By the same token I have enjoyed many random compliments from strangers – literally sometimes getting stopped on the street – about my hair. Love your hair! Great hair! Occasionally it was another woman with naturally gray hair and we would give a sly smile between us and pass a compliment. Other times women would opine that they didn’t think theirs would grow out as nicely and I always admit that if I hadn’t liked the way it grew in I probably would have dyed it. My hair had the good grace to come in with streaks of gray against the dark brown. In addition, the texture changed for the better once it was mostly gray. It had always been thick, but slippery, heavy and difficult to keep up or back. I enjoyed manageable hair for the first time as the gray grew in.

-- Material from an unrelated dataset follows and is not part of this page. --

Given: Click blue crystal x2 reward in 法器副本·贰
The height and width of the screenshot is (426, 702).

Enter Covid however and suddenly many women have let their dyed hair grow out and are reemerging into the world as gray. It was of course a great time to let your hair grow out – or have a baby I guess. (Newborn down the hall this week! Evelyn Grace Deitch – yep, we have a Deitch down the hall! Pronounced Deetch however.) While some of the gray-goers are friends and colleagues, I see many women making the transition to gray on the elevator or in the street. I get the feeling they are checking out my hair, taking notes as such.

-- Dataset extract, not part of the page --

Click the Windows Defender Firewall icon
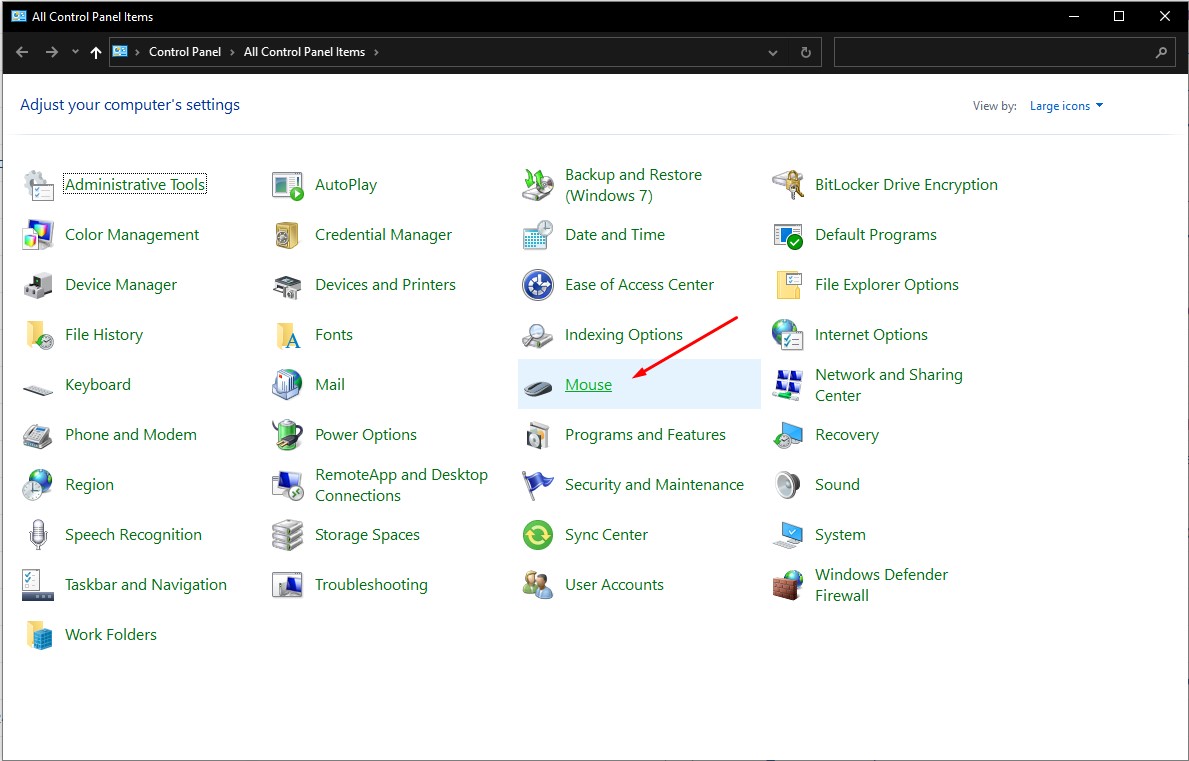This screenshot has width=1189, height=761. click(788, 585)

Pandemic Pam recently. As you can see, my hair isn’t getting a lot of attention.

While I have no advice about growing out dyed hair I do have some about living with gray hair. Until Covid I was very careful about trims and keeping my hair tidy figuring that it was such a standout feature that I needed to pay extra attention to it. Early on David showed me how to mix a bit of baking soda in clearing shampoo (for example Bumble & bumble makes what they call a clarifying shampoo, theirs is called Sunday Clarifying Shampoo, which is designed to clear out old product from your hair, Neutrogena makes one too) and leave it in for about twenty minutes before washing out. This is drying so I would do this once or so a month to keep the gray white. (I have started using a sea salt scrub instead which is a bit less trouble. The one I currently use is by Christophe Robin. Although during these Covid days I use very little hair product so it is less of an issue.) Oribe makes Silverati (disclosure – it is crazy expensive) which is in a class of colored shampoos to bring out highlights, specifically of gray in this case and goes alongside a group of purple shampoos which are designed to counterbalance the yellow in gray hair. All of these work to a greater or lesser degree, but in my opinion, nothing like the scrubs to brighten the color.

Kim and I at a wedding a few years ago.

I am also a bit maniacal about products and styling and pre-pandemic I would joke that there wasn’t a styling product that I couldn’t be induced to try and had settled into a routine of potions as part of my hair care. Meanwhile, although gray wasn’t an issue for me I have let my hair grow crazy long during the months at home. I have only had it cut once since the onset of lockdown and that is now getting to be close to a year ago. I wear it up each day and it is easy to forget about although I do feel like an aging Rapunzel when I take it down. I will also confess that in a sheer contradictory way, I thought about dying my hair during the lockdown out of sheer boredom. I thought it would be fun to emerge as a totally different person. Maybe that’s what women growing their gray in is all about. We are all deciding what our post-pandemic reset is going to be and what it will look like.